The ambitious project will replicate the Alto Rabagão dam project, located in the Peneda-Gerês National Park, in the municipality of Montalegre, Vila Real District in Northern Portugal, but on an industrial scale.
EDP Produção president Rui Teixeira said that the pilot project for the floating photovoltaic plant in Alto Rabagão, which had been under test since November 2016, has “exceeded expectations”, with a production six percent higher than expected since start-up and greater efficiency than similar ground solutions.
For this reason, he said, EDP now intends to move onto a new, bigger project in the lower Alentejo, on the Alqueva dam; the largest manmade artificial lake in Europe, also commonly referred to as the ‘Great Lake’.
However the Alqueva project will be of greater scale and complexity since the Alqueva dam is a hydropower plant with a pumping system, which allows the reuse of water for electricity generation.
“Alqueva is one of the best solar radiation zones in the country and allows the installation of panels without too much shade or shadows”, the administrator explained.
He adds: “We started thinking about building on the Alto Rabagão project, taking advantage of other reservoirs we have in Portugal”.

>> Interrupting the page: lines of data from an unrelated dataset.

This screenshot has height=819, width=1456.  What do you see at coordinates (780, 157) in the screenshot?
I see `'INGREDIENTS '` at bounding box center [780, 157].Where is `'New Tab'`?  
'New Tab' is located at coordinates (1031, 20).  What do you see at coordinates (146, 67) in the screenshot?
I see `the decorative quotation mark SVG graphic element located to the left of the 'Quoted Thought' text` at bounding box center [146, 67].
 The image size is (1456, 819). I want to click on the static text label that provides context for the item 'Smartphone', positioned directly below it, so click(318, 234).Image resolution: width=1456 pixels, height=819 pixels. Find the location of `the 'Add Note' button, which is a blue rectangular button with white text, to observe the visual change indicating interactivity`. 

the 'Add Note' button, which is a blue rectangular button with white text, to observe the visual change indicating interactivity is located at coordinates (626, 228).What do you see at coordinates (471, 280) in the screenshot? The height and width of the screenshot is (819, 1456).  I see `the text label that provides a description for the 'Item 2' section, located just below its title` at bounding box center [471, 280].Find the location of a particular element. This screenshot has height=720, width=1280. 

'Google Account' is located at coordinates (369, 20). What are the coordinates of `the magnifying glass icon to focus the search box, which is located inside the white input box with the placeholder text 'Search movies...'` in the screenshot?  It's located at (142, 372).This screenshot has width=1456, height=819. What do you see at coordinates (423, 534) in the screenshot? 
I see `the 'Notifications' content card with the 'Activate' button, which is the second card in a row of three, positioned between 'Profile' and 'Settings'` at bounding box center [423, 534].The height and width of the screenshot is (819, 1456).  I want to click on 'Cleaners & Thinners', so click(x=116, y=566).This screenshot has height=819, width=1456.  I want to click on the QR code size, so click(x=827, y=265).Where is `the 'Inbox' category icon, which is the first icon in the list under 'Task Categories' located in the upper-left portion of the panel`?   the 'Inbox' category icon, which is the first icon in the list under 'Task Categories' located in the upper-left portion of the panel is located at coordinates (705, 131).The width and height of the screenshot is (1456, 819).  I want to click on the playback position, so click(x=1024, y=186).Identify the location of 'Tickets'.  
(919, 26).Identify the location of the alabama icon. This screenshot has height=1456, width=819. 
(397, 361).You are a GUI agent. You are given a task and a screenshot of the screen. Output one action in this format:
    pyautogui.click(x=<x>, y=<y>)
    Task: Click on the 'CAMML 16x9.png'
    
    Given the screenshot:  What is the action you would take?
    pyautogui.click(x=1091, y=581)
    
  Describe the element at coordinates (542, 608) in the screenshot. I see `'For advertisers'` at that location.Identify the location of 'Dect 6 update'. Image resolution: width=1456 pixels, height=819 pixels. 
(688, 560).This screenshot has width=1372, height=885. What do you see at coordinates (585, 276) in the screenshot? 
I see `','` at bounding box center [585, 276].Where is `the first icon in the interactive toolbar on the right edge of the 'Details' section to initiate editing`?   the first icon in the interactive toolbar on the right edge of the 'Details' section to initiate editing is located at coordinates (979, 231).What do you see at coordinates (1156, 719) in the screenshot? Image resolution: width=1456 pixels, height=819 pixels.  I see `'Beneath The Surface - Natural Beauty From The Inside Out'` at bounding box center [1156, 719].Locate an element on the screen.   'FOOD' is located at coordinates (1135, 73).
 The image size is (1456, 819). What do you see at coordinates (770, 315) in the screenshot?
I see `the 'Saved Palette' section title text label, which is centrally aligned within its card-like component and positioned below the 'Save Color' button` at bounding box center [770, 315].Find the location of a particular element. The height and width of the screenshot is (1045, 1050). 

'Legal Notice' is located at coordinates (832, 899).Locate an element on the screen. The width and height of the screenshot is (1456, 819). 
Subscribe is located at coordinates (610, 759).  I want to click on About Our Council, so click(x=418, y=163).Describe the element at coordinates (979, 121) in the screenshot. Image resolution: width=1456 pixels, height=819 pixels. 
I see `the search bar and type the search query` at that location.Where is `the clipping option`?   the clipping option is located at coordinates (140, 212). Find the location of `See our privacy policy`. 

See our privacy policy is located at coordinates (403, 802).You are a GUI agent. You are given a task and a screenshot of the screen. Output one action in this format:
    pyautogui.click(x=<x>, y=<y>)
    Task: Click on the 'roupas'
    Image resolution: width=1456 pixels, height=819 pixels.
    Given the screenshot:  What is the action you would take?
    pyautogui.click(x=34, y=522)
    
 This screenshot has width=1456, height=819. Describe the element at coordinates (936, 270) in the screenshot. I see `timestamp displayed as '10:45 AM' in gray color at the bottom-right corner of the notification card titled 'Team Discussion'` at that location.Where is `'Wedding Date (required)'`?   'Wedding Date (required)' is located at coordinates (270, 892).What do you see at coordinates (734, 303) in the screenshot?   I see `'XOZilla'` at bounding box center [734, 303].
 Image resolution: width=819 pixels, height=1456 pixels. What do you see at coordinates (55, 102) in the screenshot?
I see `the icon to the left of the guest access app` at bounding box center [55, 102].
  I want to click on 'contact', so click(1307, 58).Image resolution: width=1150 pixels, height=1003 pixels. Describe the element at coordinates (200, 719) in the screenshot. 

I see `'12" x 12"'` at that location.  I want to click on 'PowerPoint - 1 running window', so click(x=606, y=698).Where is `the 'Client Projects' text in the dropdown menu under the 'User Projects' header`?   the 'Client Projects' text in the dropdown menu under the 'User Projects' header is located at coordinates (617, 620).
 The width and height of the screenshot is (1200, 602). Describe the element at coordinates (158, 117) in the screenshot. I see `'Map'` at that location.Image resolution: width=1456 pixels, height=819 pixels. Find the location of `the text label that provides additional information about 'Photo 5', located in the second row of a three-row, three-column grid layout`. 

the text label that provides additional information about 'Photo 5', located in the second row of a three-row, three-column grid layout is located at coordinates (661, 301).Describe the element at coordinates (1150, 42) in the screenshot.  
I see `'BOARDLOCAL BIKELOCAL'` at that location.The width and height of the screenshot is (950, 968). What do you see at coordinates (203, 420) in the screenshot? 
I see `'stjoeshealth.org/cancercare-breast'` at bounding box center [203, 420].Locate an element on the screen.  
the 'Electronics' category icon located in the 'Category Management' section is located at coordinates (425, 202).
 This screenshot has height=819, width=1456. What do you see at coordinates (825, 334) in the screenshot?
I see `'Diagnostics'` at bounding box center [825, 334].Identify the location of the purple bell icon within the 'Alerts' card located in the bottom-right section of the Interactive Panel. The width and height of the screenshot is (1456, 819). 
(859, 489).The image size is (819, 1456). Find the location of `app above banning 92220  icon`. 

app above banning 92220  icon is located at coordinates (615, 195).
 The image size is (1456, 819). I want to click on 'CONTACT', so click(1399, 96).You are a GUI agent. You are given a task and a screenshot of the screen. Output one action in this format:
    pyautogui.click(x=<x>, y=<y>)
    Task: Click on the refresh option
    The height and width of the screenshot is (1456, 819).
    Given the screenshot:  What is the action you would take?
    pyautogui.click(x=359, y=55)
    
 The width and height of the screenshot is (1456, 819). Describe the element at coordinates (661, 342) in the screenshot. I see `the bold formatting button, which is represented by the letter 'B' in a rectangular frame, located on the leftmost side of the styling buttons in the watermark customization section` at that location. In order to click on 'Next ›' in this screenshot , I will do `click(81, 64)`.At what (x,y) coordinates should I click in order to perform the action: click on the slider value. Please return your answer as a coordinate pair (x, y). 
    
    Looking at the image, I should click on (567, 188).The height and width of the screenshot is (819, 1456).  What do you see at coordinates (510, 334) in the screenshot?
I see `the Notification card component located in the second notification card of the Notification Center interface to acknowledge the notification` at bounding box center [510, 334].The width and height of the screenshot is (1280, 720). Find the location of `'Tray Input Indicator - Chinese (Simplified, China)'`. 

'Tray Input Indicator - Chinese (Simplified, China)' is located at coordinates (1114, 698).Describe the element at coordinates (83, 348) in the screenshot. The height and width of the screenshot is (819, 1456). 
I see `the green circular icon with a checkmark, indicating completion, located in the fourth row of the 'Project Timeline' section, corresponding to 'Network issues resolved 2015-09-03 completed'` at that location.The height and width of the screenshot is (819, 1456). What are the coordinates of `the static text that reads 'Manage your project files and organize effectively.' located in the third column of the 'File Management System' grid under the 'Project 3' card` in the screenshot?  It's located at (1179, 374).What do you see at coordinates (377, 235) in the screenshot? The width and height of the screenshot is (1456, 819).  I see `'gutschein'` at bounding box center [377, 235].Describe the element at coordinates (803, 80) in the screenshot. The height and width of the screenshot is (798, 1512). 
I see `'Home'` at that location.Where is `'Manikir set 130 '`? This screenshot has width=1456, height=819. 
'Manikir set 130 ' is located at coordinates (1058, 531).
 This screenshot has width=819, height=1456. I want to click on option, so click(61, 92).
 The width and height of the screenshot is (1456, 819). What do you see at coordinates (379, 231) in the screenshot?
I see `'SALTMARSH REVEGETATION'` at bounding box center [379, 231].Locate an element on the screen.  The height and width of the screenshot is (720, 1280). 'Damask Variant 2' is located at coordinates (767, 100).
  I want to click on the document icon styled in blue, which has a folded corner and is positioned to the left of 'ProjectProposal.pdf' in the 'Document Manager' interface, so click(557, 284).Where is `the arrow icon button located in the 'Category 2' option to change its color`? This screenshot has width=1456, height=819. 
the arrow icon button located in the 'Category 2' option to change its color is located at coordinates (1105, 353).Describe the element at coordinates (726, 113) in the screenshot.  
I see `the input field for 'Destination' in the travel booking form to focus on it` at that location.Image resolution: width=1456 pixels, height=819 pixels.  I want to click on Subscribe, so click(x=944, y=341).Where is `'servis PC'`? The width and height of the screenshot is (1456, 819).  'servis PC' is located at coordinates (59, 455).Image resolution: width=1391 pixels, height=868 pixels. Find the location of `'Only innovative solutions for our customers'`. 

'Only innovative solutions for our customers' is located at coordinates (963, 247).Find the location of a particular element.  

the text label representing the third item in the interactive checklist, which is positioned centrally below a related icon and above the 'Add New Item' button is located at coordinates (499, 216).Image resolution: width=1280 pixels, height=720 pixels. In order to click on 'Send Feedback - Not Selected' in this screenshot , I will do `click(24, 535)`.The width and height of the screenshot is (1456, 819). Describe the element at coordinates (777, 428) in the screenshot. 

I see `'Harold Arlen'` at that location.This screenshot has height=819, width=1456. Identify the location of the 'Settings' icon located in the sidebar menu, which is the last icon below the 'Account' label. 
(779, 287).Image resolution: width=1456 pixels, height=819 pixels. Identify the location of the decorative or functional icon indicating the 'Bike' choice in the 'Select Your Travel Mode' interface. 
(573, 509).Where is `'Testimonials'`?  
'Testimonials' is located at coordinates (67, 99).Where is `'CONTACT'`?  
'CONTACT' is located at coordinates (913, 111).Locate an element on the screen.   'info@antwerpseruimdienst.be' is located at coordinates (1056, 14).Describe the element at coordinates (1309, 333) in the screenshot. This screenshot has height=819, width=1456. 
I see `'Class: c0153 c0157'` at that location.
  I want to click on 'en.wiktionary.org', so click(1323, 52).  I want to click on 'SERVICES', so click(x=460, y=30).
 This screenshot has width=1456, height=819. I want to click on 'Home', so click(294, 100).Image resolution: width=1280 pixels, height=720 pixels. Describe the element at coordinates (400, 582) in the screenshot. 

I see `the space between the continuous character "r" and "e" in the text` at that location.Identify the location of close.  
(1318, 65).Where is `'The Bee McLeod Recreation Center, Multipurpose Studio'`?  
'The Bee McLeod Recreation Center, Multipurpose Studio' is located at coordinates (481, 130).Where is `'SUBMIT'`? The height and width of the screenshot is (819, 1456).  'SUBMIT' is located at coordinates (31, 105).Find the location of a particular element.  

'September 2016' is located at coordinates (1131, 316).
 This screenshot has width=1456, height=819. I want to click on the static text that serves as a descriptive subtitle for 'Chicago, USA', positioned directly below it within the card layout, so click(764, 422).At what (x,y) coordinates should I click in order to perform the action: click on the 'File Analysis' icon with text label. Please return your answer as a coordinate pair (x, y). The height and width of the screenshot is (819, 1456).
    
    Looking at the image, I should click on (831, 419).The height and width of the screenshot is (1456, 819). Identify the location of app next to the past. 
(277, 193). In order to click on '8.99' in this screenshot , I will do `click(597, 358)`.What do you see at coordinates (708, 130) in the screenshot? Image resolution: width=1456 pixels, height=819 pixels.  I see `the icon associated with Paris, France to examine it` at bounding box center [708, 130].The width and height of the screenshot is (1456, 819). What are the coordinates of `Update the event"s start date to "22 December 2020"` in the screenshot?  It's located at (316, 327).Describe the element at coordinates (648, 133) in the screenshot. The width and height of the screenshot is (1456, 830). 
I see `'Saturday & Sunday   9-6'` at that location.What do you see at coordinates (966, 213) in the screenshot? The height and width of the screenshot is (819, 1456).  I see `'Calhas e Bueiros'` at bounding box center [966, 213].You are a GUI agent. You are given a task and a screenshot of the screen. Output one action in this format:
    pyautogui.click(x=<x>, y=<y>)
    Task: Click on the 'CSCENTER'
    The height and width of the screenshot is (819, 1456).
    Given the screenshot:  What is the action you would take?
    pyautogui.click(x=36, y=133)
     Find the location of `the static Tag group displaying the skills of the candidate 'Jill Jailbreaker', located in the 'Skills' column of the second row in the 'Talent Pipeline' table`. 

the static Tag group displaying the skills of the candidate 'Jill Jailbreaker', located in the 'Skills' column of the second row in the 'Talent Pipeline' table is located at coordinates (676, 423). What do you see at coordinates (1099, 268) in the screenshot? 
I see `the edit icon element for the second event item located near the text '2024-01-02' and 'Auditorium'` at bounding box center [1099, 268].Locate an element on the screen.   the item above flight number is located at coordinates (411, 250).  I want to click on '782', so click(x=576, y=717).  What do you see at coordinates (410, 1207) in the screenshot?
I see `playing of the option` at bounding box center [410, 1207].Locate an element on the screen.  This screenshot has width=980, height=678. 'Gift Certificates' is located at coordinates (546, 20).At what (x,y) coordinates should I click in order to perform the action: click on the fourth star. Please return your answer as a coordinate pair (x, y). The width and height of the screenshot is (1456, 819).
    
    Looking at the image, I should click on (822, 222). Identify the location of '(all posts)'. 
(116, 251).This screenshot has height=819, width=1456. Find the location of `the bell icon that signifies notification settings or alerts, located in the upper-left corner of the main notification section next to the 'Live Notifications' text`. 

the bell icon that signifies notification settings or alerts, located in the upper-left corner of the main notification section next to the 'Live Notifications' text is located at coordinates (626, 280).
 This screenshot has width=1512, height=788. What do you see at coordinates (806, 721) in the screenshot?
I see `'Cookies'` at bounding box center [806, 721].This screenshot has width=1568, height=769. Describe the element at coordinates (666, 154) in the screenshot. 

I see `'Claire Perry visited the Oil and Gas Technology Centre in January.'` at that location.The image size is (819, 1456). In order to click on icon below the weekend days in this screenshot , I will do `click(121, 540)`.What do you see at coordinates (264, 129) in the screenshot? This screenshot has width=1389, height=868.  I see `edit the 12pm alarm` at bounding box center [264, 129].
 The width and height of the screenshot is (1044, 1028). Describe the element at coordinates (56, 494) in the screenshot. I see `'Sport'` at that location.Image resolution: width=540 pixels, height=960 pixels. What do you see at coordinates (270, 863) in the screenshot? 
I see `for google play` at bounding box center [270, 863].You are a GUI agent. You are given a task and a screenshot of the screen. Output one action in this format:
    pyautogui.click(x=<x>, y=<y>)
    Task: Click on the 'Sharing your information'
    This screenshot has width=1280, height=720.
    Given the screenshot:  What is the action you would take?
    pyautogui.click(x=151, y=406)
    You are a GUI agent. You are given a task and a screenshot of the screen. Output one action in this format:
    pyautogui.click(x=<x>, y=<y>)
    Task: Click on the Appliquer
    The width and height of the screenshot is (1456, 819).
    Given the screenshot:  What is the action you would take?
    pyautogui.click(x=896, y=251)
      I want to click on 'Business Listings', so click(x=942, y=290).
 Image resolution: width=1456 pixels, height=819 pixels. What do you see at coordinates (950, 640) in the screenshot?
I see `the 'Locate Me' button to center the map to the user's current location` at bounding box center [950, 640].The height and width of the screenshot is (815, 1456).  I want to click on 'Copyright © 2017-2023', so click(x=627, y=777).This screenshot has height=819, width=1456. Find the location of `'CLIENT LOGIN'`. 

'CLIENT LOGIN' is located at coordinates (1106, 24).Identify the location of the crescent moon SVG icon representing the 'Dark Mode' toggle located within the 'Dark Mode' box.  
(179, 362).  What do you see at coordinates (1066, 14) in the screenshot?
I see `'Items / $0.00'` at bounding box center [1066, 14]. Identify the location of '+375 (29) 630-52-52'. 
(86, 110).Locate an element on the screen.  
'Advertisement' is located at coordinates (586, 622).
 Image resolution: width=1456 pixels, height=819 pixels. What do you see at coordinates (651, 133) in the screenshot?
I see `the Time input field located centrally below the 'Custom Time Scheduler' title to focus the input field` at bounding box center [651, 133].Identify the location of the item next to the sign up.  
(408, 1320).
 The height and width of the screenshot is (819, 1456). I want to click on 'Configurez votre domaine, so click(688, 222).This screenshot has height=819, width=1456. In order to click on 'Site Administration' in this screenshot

The project for Alqueva is of “an industrial scale”, he notes, explaining that 11,000 solar panels are planned - compared to the 840 on the Rabagão dam - and an estimated annual output of 6,000MWh (compared to the 300MWh of the Alto Rabagão pilot project). This is equivalent to the consumption of a quarter of the population of Portel and Moura, two large cities in the districts of Beja and Évora, which flank the Alqueva dam.
This floating photovoltaic power station will also test two new possibilities: coupling solar panels lithium-ion batteries to accumulate energy and use outside solar production hours, and optimisation of the system, taking advantage of the existing pumps.
Speaking to Lusa News Agency, Rui Teixeira set the company’s newest investment within the framework of “the leading position that EDP has attained in energy transition” through its “ability to anticipate investing in new technologies”.
Presently the project is under public consultation, after which it will be assessed by the Directorate General for Energy and Geology (DGEG).
According to Mr. Teixeira, if the necessary authorisations are obtained, “the goal is to install the project in 2020”, with an estimated investment of 3.5 million euros.
The Alto Rabagão project will continue to host “pilot characteristics”, serving as “a living laboratory to test pioneering technology at European level” that explore the complementary relationship between the sun and water.